As Christians, we believe God is One, yet he is three, the Trinity of Father, Son and Spirit. Does this mean any of these definitions is wrong? No! It means we have transcended language. Are we wrong to transcend language? No! We are a Christian Community. As Christian Community, we must talk about the transcendent to be a community and to pass on our heritage to the next generation. Wittgenstein says it well, we must “climb out through them, on them, over them. We must so to speak throw away the ladder, after we have climbed up on it. We must surmount these propositions; then we see the world rightly. Whereof one cannot speak, one must be silent.”
Some argue, we can say this of God, but it also applies to other people. Wittgenstein is a secular writer, not Christian. The same really applies to other people and things. The person standing in front of us is a hypostasis who believes. He is far more, than he presents to us, and to himself. The rock standing in front of us is far more than it seems. We can live in this world oblivious to these facts; we will survive. We can be aware, sensitive to the fact that everything is more than it appears to be. This can only slow us down, and make us more sensitive, appreciative of God and his planet. This is what God calls us to be.
Our Catechism Sections 42-43 state: God transcends all creatures. We must therefore continually purify our language of everything in it that is limited, image-bound or imperfect, if we are not to confuse our image of God “The inexpressible, the incomprehensible, the invisible, ungraspable with our human representations. Our human words always fall short of the mystery of God. In speaking about God, our language is using human modes of expression; it really does attain to God himself, though unable to express him in his infinite simplicity.
We must recall that “between Creator and creature no similitude can be expressed without implying an even greater dissimilitude”; “We cannot grasp what God is; only what he is not, and how other beings stand in relation to him.”

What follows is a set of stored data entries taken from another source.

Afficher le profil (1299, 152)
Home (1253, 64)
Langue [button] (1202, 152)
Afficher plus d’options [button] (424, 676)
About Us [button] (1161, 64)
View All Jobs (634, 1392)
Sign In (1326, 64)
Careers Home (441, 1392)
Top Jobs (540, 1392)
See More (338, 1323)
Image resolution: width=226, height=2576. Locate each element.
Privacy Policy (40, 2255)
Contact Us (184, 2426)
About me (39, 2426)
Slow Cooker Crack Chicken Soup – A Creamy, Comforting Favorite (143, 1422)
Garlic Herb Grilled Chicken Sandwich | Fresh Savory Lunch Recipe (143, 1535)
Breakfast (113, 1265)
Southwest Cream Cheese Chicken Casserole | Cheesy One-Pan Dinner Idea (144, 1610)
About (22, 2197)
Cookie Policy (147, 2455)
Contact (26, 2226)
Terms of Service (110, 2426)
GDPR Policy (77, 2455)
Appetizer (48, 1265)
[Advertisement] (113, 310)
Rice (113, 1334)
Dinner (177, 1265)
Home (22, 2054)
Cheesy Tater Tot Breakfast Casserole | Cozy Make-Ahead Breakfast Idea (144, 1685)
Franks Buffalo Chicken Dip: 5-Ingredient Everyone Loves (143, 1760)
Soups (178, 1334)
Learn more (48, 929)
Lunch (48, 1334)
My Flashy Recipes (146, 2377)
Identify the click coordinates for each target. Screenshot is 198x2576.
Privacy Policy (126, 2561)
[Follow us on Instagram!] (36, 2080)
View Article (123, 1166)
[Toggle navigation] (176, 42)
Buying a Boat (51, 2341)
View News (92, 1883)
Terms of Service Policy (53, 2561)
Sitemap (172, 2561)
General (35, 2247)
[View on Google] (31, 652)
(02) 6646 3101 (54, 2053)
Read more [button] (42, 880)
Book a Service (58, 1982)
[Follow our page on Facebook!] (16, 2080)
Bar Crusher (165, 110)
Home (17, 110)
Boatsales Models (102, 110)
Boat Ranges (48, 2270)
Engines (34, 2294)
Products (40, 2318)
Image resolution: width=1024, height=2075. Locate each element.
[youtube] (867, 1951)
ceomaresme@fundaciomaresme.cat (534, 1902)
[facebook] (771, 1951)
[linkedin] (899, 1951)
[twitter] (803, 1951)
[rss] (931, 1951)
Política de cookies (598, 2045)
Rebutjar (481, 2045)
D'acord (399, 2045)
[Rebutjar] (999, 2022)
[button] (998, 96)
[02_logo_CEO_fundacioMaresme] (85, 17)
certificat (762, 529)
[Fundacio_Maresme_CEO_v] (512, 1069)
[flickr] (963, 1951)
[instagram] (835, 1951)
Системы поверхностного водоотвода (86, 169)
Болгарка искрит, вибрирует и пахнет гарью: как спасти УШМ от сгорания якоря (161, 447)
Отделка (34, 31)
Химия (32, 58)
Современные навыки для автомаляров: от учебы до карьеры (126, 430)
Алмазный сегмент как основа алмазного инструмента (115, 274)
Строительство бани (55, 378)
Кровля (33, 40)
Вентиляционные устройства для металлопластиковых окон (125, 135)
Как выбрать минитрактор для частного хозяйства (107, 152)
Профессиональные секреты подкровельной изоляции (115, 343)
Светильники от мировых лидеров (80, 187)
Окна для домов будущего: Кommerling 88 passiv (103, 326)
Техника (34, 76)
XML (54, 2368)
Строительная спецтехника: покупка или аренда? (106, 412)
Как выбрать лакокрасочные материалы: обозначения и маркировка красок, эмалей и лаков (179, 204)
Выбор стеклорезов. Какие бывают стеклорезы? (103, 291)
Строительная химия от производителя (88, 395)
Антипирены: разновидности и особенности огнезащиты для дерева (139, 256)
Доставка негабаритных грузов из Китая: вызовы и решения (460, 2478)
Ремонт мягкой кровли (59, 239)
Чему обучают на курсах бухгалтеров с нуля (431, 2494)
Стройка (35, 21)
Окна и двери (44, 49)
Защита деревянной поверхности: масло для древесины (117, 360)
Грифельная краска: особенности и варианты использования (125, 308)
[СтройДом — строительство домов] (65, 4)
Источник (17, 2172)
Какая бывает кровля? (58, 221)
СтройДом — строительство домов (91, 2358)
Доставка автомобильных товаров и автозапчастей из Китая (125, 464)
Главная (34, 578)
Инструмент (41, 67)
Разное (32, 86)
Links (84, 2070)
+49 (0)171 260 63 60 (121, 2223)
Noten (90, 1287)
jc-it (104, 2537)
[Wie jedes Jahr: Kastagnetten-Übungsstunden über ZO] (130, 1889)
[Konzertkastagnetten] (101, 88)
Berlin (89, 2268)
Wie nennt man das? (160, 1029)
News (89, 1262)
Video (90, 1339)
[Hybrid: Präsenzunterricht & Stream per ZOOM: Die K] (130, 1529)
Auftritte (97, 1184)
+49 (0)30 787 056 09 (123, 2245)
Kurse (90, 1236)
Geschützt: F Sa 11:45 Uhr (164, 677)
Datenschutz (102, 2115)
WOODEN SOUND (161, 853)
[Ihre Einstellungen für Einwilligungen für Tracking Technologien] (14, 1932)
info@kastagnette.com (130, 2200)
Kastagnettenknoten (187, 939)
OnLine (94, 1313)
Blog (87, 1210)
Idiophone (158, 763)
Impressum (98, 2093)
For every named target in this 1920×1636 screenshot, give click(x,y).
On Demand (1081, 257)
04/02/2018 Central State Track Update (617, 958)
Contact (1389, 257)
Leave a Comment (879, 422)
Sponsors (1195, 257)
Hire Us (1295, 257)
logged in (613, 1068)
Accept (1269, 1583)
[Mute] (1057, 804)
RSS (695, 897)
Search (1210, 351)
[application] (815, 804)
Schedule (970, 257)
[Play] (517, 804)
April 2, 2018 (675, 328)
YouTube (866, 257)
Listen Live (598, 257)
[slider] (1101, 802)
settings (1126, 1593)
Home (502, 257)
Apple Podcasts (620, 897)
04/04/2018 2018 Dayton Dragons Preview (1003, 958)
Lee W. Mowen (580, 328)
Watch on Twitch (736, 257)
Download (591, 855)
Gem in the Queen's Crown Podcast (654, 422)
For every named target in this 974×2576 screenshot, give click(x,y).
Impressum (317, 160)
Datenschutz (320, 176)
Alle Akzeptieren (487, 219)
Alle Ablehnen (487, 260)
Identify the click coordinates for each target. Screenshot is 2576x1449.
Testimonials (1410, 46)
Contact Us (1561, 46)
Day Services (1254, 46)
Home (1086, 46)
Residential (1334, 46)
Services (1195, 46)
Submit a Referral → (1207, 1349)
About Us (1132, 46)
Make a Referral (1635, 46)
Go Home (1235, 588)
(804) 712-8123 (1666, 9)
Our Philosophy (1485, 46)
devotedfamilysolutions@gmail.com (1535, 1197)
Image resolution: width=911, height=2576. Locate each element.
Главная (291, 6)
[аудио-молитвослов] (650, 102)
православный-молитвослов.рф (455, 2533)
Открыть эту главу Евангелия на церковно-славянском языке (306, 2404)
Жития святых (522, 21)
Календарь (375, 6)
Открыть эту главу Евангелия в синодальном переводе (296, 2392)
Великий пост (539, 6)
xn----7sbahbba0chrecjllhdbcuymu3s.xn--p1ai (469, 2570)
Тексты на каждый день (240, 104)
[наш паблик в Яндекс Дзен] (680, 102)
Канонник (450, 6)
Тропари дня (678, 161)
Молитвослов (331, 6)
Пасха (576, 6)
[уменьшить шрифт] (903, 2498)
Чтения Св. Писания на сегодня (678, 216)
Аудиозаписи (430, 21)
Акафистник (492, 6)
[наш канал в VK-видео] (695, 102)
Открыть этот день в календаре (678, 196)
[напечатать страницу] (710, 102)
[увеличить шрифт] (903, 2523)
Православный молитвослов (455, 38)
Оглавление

The correct picture of God is easy enough for most to find. Psalms 131 begins our quest: “A Song of Ascents; of the Beloved. Personal Name, my heart is not high, nor upraised mine eyes; neither do I exercise myself in things too great or in things too wonderful for me. I have stilled and quieted my anima; like a weaned child with his mother; my anima is with me like a weaned child. Israel, hope in the Personal Name from this time forth and forever.”